This package implements a simple HTML parser.
Example:
(parse-html-string "<html><head><title>Test</title></head>
<body><h1>Little Test</h1>
<p>How dy? <a href=\"/check.html\">Check this</a></p>
<ul><li>one<li>two<li>three</ul></body></html>")
--> ((:html nil (:head nil (:title nil "Test")) "
" (:body nil (:h1 nil "Little Test") "
" (:p nil "How dy? " (:a (:href "/check.html") "Check this")) "
" (:ul nil (:li nil "one" (:li nil "two" (:li nil "three")))))))
Sexp html format:
element ::= (tag (&rest attributes) &rest contents) .

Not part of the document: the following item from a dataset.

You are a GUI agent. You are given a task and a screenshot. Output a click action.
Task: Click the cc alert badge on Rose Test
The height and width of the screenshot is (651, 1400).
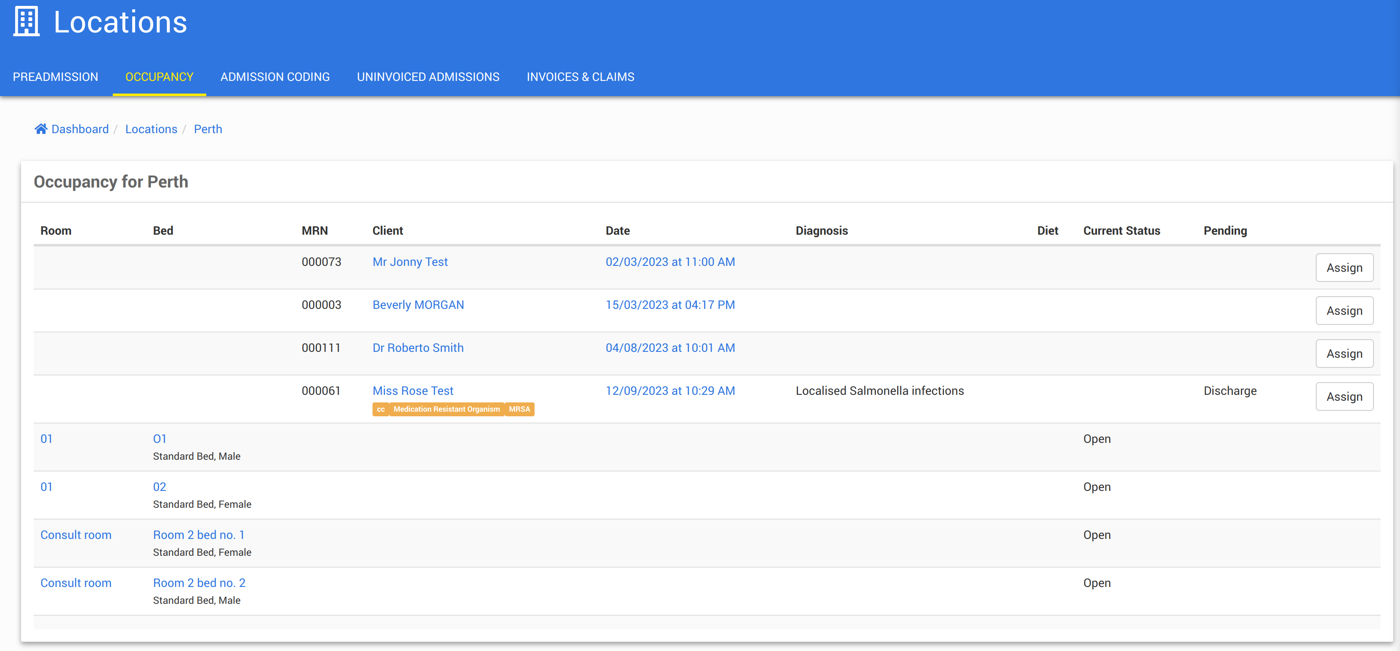tap(380, 410)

tag ::= (or symbol string) . -- usually a keyword
attributes ::= list of (name value) .
contents ::= list of element | string .
name ::= (or symbol string) . -- usually a keyword.
value ::= string .
License:
AGPL3
Copyright Pascal J. Bourguignon 2003 - 2015
This program is free software: you can redistribute it and/or modify
it under the terms of the GNU Affero General Public License as published by
the Free Software Foundation, either version 3 of the License, or
(at your option) any later version.
This program is distributed in the hope that it will be useful,
but WITHOUT ANY WARRANTY; without even the implied warranty of
MERCHANTABILITY or FITNESS FOR A PARTICULAR PURPOSE. See the
GNU Affero General Public License for more details.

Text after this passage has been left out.